At this point it’s a good idea to do some diagnostic checks, such as predictive checks or residual plots. These are covered separately in the Github repository, so in-depth diagnostic checks aren’t shown here, but should always be carried out.
We will run a brief diagnostic check by comparing the density of expected edge weights (draws of which are shown in black) against the density of predicted edge weights from the regression model (draws of which are shown in blue).
plot(density(centrality_samples_std[1, ]), col=rgb(0, 0, 0, 0.25), ylim=c(0, 0.8), main="Posterior predictive density", xlab="Logit edge weight")
for (i in 1:100) {
j <- sample(1:2000, 1)
lines(density(centrality_samples_std[j, ]), col=rgb(0, 0, 0, 0.25))
lines(density(
rnorm(8, mean=chain[j, 1:2][predictor_matrix[, 1]], sd=chain[j, 3])
),
col=rgb(0, 0, 1, 0.25))
}
Almost all of the expected (black) densities fall within the range expected from the predicted (blue) densities. The distribution of edge weights appears to have been captured well by the regression model. There are many other types of diagnostic check that could be carried out, but we won’t go into detail here. See the github repository page for more information.
Assuming we’ve now carried out any diagnostics we think are appropriate, it’s finally time to answer the scientific questions that led us to conduct the analysis. We can start off by calculating the 95% credible intervals of the model parameters. This can be done using the following code:
summary_matrix <- t(apply(chain, 2, function(x) quantile(x, probs=c(0.5, 0.025, 0.975))))
summary_matrix <- round(summary_matrix, 2)
summary_matrix
## 50% 2.5% 97.5%
## b_lifeform 0.71 0.08 1.35
## b_droid -0.72 -1.32 -0.10
## sigma 0.60 0.37 1.08
At this point it becomes clear that the regression we’ve conducted is
not exactly the same as what might be expected from standard frequentist
regressions, where categories are interpreted relative to a reference
category. Instead, a parameter is estimated for each category, and we
can use contrasts to calculate the magnitude of differences between
categories of interest. Contrasts are easily calculated as the statistic
of interest from the posteriors of the model. Namely, if we’re interest
in whether lifeform-lifeform edges are stronger than lifeform-droid
edges, we simply compute the difference in posteriors between b_ll
and
b_ld
. This can be done using the following code:
b_diff <- chain[, "b_lifeform"] - chain[, "b_droid"]

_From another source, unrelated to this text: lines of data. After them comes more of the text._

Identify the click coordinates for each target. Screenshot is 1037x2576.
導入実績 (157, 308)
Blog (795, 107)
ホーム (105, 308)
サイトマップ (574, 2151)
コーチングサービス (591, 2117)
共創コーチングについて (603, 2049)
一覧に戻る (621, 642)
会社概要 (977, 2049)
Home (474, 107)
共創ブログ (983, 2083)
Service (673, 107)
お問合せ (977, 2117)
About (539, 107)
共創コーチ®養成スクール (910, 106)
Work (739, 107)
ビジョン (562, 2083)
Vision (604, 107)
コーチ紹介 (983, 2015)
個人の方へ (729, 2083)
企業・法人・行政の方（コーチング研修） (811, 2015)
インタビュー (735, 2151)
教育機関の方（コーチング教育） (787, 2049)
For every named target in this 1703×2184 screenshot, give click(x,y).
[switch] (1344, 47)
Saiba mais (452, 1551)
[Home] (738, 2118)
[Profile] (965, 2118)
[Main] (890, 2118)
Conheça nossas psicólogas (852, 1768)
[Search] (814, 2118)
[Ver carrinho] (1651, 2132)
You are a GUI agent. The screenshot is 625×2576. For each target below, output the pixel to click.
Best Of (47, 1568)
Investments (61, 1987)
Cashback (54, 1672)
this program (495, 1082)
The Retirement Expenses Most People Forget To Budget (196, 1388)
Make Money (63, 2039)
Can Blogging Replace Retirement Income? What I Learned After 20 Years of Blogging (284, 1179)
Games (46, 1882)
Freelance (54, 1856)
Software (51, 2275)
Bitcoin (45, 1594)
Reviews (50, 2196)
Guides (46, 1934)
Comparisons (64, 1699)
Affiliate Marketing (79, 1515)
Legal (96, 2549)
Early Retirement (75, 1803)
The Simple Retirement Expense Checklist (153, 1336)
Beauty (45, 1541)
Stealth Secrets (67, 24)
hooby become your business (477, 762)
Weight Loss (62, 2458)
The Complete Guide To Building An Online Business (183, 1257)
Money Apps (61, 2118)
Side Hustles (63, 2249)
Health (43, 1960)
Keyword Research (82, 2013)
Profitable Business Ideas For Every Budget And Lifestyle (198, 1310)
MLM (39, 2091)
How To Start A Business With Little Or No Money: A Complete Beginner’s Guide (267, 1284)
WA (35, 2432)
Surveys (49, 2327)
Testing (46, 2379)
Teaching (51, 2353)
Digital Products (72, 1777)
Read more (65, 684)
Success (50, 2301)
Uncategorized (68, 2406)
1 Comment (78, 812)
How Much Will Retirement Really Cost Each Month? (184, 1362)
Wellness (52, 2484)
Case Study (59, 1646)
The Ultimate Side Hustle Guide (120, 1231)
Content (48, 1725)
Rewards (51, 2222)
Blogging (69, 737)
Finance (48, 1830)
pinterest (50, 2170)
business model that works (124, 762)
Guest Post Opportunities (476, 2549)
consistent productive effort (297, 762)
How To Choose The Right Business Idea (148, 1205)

plot(density(b_diff), main="Posterior difference between dyad types")
abline(v=0, lty=2)
b_diff_summary <- round(quantile(b_diff, probs=c(0.5, 0.025, 0.975)), 2)
b_diff_summary
## 50% 2.5% 97.5%
## 1.44 0.51 2.30
This gives us an estimate that lifeforms have an eigenvector centrality of around ~1.4 standard deviations higher than droids, with a 95% credible interval of approximately (0.5, 2.3).
This notebook has given a brief overview of how to fit and interpret a dyadic regression model using the Metropolis-Hastings sampler in BISoN. We also have a guide on how to conduct the same type of analysis in Stan (examples/dyadic_regression.Rmd) using a Gaussian approximation of edge weights, which should yield similar results and may be less prone to model fitting issues, at the cost of being less flexible for some types of model.